Para a socióloga Silvia Ramos, coordenadora do CESeC, esse conjunto de dados revela um caráter midiático da estratégia implementada no Rio de Janeiro.
“Se essas ações de grande visibilidade não são articuladas com um trabalho silencioso de longo prazo, de desarticulação, o crime se desloca com muita facilidade. É muito difícil para as autoridades entenderem que o que estão fazendo hoje vai ter efeito só daqui a seis meses, um ano. Mas, como não se faz isso, temos sempre os mesmos problemas no ano seguinte”, comenta.
A crítica dos especialistas do Observatório se concentra justamente na ineficácia do modelo repressivo para combater organizações criminosas. Durante os dez meses de intervenção, foram realizadas 711 operações e 221 ações de patrulhamento no Rio.

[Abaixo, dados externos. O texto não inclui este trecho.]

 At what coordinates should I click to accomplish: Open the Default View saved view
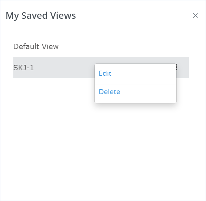(x=36, y=46)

O número de armas longas (fuzis, metralhadoras e submetralhadoras) apreendidas no período foi 8,2% inferior ao registrado em 2017.
Em contrapartida, houve um aumento de 108,1% na apreensão de munições no período analisado, resultando no recorde da série histórica do Instituto de Segurança Pública no mês de fevereiro.
O resultado se deve principalmente a operações realizadas pela Polícia Rodoviária Federal (PRF), que também contribuíram significativamente para a interceptação de armas longas. Para Ramos, o sucesso dessas iniciativas confirma que as ações de inteligência são mais baratas e efetivas.
“Essas armas e munições foram apreendidas antes de chegar às mãos dos criminosos. Não foi preciso sequer atirar no motorista. Ao se ver naquela situação, ele já diz para onde está indo”, afirma.
“As ações de confronto custam mais em todos os aspectos. Não é só o financeiro, mas as vidas que se perdem e o pânico gerado em quem fica no tiroteio, seja as crianças no horário escolar ou quem sai para trabalhar”, acrescenta.
O laboratório de dados Fogo Cruzado registrou um aumento de 56,6% nos tiroteios e disparos de armas de fogo durante a intervenção. Em movimento semelhante, as chacinas, casos em que há mortes de três ou mais pessoas, tiveram alta de 65,6%. As mortes provocadas por agentes do estado cresceram 33,6%. Por sua vez, 99 deles morreram no período.
Ex-chefe do Estado-Maior da Polícia Militar do Rio de Janeiro, o pesquisador do Laboratório de Análise da Violência (LAV/Uerj) Robson Rodrigues assinala que houve um desprezo à preservação da vida, priorizada em estratégias bem-sucedidas de combate ao crime em Nova York, Bogotá e mesmo em outros casos no Brasil.
“Houve operações para recuperar cargas roubadas em que morreram pessoas. A mercadoria ultrapassou o valor da vida nessa política insensível. O mesmo se aplica ao policial. Os roubos de carga representaram uma fração inferior a 4% do total de roubos em 2017. Foi suficiente para que setores com maior poder econômico orientassem a política pública”, critica.
“A PM é instrumentalizada para isso, sem perceber, e acaba sendo refém desses discursos fáceis, populistas, que não são baseados em evidência mas aproveitam a emoção desses profissionais. Isso cria uma situação perversa em que pobres praticam violência contra pobres. Precisamos reformar as polícias, pois ainda reproduzimos valores de uma cultura muito reforçada no período da ditadura militar”, conclui.